* Start *

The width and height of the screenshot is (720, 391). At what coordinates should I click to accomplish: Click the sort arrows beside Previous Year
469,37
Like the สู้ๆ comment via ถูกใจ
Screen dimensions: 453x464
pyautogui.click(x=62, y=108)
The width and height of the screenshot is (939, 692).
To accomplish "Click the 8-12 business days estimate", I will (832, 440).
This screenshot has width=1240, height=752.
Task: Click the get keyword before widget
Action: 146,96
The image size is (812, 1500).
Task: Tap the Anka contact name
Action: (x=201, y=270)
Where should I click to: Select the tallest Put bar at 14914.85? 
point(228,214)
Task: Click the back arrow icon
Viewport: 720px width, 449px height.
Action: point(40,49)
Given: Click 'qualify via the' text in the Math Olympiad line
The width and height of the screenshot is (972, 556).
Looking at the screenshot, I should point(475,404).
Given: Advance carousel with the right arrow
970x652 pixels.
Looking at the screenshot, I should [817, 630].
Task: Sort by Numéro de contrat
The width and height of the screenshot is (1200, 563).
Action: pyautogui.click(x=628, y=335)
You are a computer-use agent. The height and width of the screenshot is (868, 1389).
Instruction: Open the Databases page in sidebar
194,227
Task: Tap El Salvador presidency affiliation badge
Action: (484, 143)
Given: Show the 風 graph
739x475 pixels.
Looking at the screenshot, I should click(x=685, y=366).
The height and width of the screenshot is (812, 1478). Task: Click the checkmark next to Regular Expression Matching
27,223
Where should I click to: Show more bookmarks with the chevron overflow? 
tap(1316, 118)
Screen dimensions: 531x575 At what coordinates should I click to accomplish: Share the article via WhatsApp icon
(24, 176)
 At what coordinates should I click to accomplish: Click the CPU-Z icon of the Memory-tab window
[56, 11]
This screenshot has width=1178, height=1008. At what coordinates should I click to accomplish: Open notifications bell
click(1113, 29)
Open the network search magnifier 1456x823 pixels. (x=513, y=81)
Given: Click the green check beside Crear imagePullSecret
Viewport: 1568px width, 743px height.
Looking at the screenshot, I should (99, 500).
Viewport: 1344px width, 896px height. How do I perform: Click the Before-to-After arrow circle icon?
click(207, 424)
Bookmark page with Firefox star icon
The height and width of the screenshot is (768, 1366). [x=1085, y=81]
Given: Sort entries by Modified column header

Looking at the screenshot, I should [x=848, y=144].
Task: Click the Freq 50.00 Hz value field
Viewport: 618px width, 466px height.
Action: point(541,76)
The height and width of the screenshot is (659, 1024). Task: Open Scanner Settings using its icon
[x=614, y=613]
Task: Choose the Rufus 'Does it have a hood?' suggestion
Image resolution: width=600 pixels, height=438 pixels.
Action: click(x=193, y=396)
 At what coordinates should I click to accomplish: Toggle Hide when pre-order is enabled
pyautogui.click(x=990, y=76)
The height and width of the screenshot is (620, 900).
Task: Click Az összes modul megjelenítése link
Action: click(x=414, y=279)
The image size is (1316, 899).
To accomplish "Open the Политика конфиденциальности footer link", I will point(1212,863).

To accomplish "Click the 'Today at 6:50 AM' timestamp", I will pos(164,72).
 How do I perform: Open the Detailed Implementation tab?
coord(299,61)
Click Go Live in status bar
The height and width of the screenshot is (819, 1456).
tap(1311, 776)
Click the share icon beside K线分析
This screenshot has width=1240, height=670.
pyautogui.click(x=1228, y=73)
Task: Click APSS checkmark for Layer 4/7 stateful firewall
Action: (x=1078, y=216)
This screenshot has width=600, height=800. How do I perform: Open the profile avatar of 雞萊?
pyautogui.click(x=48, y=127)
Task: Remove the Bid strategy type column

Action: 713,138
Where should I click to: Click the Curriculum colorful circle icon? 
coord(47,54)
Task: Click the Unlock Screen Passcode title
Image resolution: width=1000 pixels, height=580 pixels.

* End *

WORK TO COMPLETE - Quote everything in the listing from the line containing "Given: Click 'qualify" down to the line containing "The height and width of the screenshot is (768, 1366).", both of those lines included, keeping every character unchanged.

SOLUTION TO THIS TASK -
Given: Click 'qualify via the' text in the Math Olympiad line
The width and height of the screenshot is (972, 556).
Looking at the screenshot, I should point(475,404).
Given: Advance carousel with the right arrow
970x652 pixels.
Looking at the screenshot, I should [817, 630].
Task: Sort by Numéro de contrat
The width and height of the screenshot is (1200, 563).
Action: pyautogui.click(x=628, y=335)
You are a computer-use agent. The height and width of the screenshot is (868, 1389).
Instruction: Open the Databases page in sidebar
194,227
Task: Tap El Salvador presidency affiliation badge
Action: (484, 143)
Given: Show the 風 graph
739x475 pixels.
Looking at the screenshot, I should click(x=685, y=366).
The height and width of the screenshot is (812, 1478). Task: Click the checkmark next to Regular Expression Matching
27,223
Where should I click to: Show more bookmarks with the chevron overflow? 
tap(1316, 118)
Screen dimensions: 531x575 At what coordinates should I click to accomplish: Share the article via WhatsApp icon
(24, 176)
 At what coordinates should I click to accomplish: Click the CPU-Z icon of the Memory-tab window
[56, 11]
This screenshot has width=1178, height=1008. At what coordinates should I click to accomplish: Open notifications bell
click(1113, 29)
Open the network search magnifier 1456x823 pixels. (x=513, y=81)
Given: Click the green check beside Crear imagePullSecret
Viewport: 1568px width, 743px height.
Looking at the screenshot, I should (99, 500).
Viewport: 1344px width, 896px height. How do I perform: Click the Before-to-After arrow circle icon?
click(207, 424)
Bookmark page with Firefox star icon
The height and width of the screenshot is (768, 1366). [x=1085, y=81]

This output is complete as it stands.